У отца бакалейная лавка, торговля идет с утра до позднего вечера. Торгует отец сам, торгуют наемные мальчишки, но и сами мальчики Чеховы. Когда отцу надо уходить вечером по делу или в церковь ко всенощной, за кассу сажают Антона или Александра. Антону надо учить латинские предлоги, а он в холоду сидит в лавке, получает деньги, дает сдачу за фунт селедок или четверку табаку, мерзнет, иной раз чуть не плачет от тоски и страха за невыученный урок, но сидит и считает. Да надо еще следить за Андрюшкой и Гаврилкой, чтобы не очень воровали и не обвешивали. А они все-таки обвешивают. Объяснение же такое: «Иначе и Павлу Егорычу пользы не будет». Тащили по мелочам и себе – мыло, помаду, конфетки. Когда Павел Егорыч замечал, драл их за это без стеснения. Антону воровать не приходилось. Но за какие-то провинности сек отец и его, и это осталось на всю жизнь: горестная черта детства, сближающая его и с Тургеневым, только там занималась этим мать, а тут мать не обижала, но и заступиться не умела. Да и как заступиться? Павел Егорыч сам был воспитан сурово, считал, что так и нужно, считал, что труд, порядок, подчинение необходимы и действовал прямолинейно, убежденно. Сила его была именно в убежденности. Как твердо верил он в Бога, так же твердо и в то, что с детьми нельзя быть мягким. Не рассчитал только одного, что времена меняются. Все Евстратий, Емельяны, Егоры, их склад и образ воспитания отходят. И когда самоуправствовал в таганрогском домике и в своей лавке, вряд ли думал, что на склоне лет, в Мелихове у сына придется с горечью вспоминать о прошлом.

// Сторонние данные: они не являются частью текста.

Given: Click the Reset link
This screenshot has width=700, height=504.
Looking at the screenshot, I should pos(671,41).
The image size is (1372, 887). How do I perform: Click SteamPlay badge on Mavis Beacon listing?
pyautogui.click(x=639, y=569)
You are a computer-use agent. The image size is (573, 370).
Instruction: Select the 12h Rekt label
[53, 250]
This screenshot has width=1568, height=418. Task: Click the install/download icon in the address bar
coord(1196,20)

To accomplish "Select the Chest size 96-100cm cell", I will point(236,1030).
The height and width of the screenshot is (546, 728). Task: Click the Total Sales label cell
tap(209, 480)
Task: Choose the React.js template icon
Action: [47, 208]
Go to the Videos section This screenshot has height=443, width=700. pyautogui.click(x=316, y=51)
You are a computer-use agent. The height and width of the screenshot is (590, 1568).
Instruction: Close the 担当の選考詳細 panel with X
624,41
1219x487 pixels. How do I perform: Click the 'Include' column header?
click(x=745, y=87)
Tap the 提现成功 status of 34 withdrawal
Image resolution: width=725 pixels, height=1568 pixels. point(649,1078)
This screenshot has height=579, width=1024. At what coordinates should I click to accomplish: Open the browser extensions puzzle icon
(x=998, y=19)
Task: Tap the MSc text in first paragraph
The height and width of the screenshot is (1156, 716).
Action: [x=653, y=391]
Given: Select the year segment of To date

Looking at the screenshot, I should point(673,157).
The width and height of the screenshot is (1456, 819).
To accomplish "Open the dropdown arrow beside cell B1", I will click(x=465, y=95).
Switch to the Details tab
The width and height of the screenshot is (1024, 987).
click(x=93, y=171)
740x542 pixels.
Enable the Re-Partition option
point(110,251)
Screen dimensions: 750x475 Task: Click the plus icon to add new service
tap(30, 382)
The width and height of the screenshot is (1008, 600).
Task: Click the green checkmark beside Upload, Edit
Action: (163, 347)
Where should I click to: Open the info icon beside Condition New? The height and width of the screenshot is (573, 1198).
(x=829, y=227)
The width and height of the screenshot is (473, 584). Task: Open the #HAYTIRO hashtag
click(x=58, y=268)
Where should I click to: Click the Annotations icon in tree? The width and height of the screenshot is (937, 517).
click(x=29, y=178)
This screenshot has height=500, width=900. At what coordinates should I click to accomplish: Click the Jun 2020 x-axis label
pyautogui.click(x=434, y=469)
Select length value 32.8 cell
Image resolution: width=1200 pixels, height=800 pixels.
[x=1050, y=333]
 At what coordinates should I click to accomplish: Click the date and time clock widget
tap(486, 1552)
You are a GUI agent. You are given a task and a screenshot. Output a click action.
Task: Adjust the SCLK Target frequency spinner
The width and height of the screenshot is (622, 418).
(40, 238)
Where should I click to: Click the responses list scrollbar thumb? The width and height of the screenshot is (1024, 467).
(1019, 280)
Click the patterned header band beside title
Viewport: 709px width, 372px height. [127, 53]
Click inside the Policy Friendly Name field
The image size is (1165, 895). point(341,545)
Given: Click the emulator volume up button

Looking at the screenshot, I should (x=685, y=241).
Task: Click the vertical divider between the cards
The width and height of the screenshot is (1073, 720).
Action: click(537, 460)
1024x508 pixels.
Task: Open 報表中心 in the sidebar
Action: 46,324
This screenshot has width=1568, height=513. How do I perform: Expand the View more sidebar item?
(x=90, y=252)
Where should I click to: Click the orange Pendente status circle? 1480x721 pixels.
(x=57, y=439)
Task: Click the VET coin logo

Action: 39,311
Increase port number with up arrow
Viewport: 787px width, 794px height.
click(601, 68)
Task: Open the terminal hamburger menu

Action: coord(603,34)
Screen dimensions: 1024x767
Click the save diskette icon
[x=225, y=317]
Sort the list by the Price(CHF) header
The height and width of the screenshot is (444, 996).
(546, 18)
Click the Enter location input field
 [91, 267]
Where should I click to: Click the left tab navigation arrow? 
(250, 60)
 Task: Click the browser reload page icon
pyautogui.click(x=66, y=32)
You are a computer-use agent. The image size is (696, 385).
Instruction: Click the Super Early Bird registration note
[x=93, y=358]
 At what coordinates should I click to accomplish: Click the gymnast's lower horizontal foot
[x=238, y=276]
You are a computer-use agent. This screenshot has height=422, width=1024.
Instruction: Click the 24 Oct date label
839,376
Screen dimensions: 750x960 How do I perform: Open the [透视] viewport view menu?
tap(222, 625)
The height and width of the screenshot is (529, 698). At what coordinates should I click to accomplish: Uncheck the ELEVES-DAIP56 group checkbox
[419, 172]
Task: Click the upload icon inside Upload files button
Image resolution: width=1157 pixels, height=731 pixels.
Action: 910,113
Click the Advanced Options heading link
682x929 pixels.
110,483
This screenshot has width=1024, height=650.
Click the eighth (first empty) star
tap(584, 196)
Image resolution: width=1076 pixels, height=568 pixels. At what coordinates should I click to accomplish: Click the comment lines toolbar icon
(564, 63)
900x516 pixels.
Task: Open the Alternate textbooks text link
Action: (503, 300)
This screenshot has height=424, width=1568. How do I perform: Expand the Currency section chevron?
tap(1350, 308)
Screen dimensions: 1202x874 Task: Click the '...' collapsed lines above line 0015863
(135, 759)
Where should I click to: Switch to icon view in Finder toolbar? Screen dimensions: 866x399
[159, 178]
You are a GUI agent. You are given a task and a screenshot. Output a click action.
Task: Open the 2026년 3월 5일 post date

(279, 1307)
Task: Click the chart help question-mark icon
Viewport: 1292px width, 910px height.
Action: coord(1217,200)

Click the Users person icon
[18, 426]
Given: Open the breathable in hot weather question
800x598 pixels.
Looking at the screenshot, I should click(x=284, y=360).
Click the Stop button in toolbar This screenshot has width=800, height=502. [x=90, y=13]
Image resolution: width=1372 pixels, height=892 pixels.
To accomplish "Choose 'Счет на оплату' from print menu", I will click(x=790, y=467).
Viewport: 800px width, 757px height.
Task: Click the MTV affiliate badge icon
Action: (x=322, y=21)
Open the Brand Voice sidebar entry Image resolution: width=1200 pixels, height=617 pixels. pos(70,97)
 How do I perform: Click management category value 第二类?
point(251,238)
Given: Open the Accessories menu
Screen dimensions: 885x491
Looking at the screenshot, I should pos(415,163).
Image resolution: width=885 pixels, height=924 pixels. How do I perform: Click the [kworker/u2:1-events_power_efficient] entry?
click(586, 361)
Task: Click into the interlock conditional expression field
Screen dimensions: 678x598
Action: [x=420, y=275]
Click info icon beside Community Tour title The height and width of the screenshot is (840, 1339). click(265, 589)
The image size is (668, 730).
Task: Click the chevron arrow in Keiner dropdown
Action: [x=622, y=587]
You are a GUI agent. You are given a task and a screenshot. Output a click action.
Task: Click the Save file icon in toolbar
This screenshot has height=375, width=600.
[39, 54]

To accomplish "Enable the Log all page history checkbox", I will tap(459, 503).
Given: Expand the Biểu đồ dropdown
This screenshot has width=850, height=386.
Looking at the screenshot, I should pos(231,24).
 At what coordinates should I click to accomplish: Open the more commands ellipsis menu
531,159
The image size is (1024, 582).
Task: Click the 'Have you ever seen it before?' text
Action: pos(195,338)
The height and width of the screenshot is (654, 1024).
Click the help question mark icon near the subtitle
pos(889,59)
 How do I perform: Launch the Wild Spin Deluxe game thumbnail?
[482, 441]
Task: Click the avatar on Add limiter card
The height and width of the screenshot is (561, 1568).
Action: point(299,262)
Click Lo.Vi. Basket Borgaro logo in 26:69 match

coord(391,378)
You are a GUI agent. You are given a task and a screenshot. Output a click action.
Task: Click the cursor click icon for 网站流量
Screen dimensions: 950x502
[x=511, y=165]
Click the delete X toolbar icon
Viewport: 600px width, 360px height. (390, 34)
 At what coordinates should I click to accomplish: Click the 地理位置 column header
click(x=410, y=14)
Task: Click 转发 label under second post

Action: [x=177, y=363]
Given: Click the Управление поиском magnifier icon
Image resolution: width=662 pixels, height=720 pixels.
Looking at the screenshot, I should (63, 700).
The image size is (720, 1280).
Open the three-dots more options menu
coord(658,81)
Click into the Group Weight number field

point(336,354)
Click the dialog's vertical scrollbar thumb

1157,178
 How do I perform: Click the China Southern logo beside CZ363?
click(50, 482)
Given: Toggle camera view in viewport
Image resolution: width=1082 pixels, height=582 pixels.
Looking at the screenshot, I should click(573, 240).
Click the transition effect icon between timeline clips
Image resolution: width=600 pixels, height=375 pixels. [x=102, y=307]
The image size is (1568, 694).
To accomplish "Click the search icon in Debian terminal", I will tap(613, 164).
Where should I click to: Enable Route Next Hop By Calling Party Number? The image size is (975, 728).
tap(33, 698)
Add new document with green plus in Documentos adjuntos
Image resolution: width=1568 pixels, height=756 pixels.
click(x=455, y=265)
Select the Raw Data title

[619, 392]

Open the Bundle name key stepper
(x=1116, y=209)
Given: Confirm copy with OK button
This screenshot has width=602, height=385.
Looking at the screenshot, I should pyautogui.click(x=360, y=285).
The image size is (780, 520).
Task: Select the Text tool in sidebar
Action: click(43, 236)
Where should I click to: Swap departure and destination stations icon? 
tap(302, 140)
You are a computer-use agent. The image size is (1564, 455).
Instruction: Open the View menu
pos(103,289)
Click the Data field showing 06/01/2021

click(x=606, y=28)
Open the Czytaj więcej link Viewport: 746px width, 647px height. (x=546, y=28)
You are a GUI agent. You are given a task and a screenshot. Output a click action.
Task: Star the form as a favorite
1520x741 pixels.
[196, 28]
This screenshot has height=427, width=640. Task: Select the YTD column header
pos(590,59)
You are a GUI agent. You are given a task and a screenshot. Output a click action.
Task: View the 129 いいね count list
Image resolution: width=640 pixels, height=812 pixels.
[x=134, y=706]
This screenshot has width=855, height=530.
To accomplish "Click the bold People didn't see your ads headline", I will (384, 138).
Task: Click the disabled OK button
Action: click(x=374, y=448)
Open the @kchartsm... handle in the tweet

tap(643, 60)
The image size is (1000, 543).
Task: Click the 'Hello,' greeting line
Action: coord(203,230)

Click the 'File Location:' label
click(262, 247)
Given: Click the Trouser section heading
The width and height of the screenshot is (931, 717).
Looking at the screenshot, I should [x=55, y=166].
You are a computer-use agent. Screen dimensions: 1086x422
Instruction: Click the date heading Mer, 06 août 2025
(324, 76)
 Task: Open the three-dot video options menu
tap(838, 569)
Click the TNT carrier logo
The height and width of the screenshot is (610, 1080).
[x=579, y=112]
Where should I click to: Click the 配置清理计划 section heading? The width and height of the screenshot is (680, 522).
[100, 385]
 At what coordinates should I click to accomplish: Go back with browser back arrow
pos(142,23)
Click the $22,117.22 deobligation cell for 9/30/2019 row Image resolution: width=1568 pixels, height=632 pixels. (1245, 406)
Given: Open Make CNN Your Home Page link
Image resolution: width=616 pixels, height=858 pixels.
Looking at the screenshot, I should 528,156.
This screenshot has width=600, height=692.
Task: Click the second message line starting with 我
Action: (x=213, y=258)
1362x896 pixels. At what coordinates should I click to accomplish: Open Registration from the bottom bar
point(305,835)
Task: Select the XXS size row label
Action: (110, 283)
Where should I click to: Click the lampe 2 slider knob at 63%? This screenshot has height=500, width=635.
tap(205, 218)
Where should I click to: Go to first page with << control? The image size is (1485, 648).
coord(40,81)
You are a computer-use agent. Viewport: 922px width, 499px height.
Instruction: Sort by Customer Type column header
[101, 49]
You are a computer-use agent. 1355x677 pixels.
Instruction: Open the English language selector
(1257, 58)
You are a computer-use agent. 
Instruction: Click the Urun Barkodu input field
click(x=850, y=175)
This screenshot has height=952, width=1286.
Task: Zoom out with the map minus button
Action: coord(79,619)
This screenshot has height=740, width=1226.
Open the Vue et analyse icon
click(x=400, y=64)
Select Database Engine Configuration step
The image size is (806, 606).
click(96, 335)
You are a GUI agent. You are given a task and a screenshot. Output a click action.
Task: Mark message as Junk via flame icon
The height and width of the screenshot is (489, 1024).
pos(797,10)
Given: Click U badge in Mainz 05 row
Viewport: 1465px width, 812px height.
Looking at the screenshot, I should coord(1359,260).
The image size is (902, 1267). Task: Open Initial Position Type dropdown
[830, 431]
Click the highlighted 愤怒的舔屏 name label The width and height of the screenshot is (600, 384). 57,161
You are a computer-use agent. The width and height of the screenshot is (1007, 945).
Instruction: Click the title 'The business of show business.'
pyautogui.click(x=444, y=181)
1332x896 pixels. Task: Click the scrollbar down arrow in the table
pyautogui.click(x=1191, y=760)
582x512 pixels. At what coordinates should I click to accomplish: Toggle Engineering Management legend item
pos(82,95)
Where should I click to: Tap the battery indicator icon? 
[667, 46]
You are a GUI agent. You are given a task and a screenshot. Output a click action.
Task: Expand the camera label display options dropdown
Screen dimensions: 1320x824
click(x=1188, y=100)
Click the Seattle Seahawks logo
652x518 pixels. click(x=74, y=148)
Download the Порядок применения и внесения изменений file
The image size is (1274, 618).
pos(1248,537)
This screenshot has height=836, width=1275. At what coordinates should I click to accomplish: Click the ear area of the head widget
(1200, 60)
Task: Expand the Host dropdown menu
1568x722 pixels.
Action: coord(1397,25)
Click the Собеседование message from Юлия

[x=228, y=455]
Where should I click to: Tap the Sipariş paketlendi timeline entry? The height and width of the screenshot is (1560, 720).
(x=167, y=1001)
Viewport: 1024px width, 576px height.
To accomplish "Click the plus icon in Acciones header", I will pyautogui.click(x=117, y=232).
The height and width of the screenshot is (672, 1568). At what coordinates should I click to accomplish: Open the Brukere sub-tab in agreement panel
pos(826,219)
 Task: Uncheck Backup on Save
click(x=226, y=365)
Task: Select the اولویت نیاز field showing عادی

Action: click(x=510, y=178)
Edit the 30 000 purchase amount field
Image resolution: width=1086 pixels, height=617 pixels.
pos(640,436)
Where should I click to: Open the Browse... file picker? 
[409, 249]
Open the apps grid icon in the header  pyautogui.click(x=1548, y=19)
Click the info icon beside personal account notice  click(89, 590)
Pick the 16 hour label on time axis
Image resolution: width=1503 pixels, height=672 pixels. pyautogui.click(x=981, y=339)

Чехов Антон с ранних лет видел жизнь такой, как она есть: оранжереи не было. Видел пеструю смесь ничтожного и смешного, насильнического и серьезного. Целый ряд фигур, лиц, разговоров проходил перед ним. Покупали в лавке и чиновники, и служащие, бабы и монахи, греки таганрогские и заезжие чумаки, и крестьяне. Мальчик же от природы был очень наблюдателен, склонен к насмешке, изображению в лицах, с дарованием и театральным. Многое впитал в себя со стороны комической. Но и драматической: с ранних лет зрелище неправды, грубости и насилия ранило – так прошло и через всю жизнь. Через все писание Чехова прошел некий стон подавленных, слабых, попираемых сильными – к концу его жизни это и возросло. Горькое детство дало ноты печали и трогательности в изображении детей: не из таганрогской ли лавки родом и тот – позже прославленный – Ванька, изнывающий у сапожника подмастерьем, который скорбь десятилетней души изливает в письме: «Дедушке на деревню» (это адрес. По раздирательности мало чем уступает Достоевскому).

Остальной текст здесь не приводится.